Кстати, оба самых русских композитора — творцы трагедийного склада. И это еще один вопрос, встающий при размышлении о Рахманинове: почему в его художественном мире преобладают мрачные тона?
У Рахманинова нет ни одного крупного циклического сочинения в мажоре, а мажорных миниатюр примерно в три раза меньше, чем минорных. Сам автор давал к этому вполне определенные поводы: «Уехав из России, я потерял желание сочинять. Лишившись родины, я потерял самого себя».
В том же высказывании про «потерю желания сочинять», Рахманинов говорит: «Возможно, это потому, что я чувствую, что музыка, которую мне хотелось бы сочинять, сегодня неприемлема».
Долгое время Рахманинова знали в первую очередь как автора до-диез-минорной прелюдии, и это всегда его раздражало.
Его прижизненная карьера как композитора не удалась, и главным упреком в его адрес с определенного момента стала именно старомодность. Да и сам он эту старомодность ощущал — недаром был так агрессивно настроен к «футуристам». А «футуристы» всех направлений попросту не воспринимали его всерьез.
Как известно, каждый гений появляется на свет в нужный момент. Но, когда речь заходит о Рахманинове, кажется, что он — редчайшее исключение из этого правила, единственный в своем роде «запоздалый гений». Его судьба — самое яркое свидетельство расслоения мировой музыкальной культуры, которое началось в ХХ веке и стало одним из родимых пятен этого века.
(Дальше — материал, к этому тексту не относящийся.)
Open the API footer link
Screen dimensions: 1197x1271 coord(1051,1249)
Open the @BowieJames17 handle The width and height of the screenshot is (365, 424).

До тех пор композиторы, жившие в одну эпоху, мыслили в общих звуковых категориях. Даже когда новаторы и консерваторы непримиримо спорили, они спорили в одной системе координат. В эпоху Рахманинова время перестало быть линейным. Монолитность музыкального процесса была утрачена, и постепенно мир пришел к тому, что мы имеем сейчас, — к миллиону музыкальных стилей, довольно мирно сосуществующих в звуковом и информационном пространстве. Рахманинов оказался едва ли не первым богатырем на этом историческом распутье. Он пошел направо, музыка — налево, и дальше ее путь стал ветвиться на множество троп.
Возвращаясь к заглавному вопросу: почему Рахманинова любят не только пианисты и не только русские, а просто миллионы самых разных людей? Здесь ответ нужно искать не в милом нашему сердцу трагизме, а в самой музыке, в ее материи. Рахманинов обладал даром писать предельно эмоциональные и безупречно прекрасные мелодии. Гармония — возможно, главная составляющая рахманиновской музыки. Она богата, пластична, способна прямо воздействовать на слезные железы и более глубокие органы. При этом его гармонический стиль почти мгновенно узнаваем — недаром существует даже именной «рахманиновский аккорд». Рахманиновские кульминации невозможно воспринимать без физического наслаждения, потому что мы неизбежно начинаем дышать вместе с музыкой — и в ключевой момент у нас так же неизбежно захватывает дух. И тут важно, что Рахманинов был не только композитором, но и пианистом и дирижером. В его фортепианной музыке, в романсах и даже в симфонических партитурах «слышно» физическое наслаждение исполнителя. Он не задумывал, как доставить публике удовольствие, он сам его ощущал. Телесная энергия Рахманинова через его руки пришла в музыку и осталась в ней. Со временем становится все слышнее, что стиль Рахманинова совершенен, как стиль Моцарта. Его музыкальная ткань безупречна. Он впитал в себя множество разнородных источников, включая салонную и цыганскую музыку, но переплавил все влияния так, что выработал стиль, узнаваемый всегда и сразу, - стиль, который порой хочется назвать строгим стилем.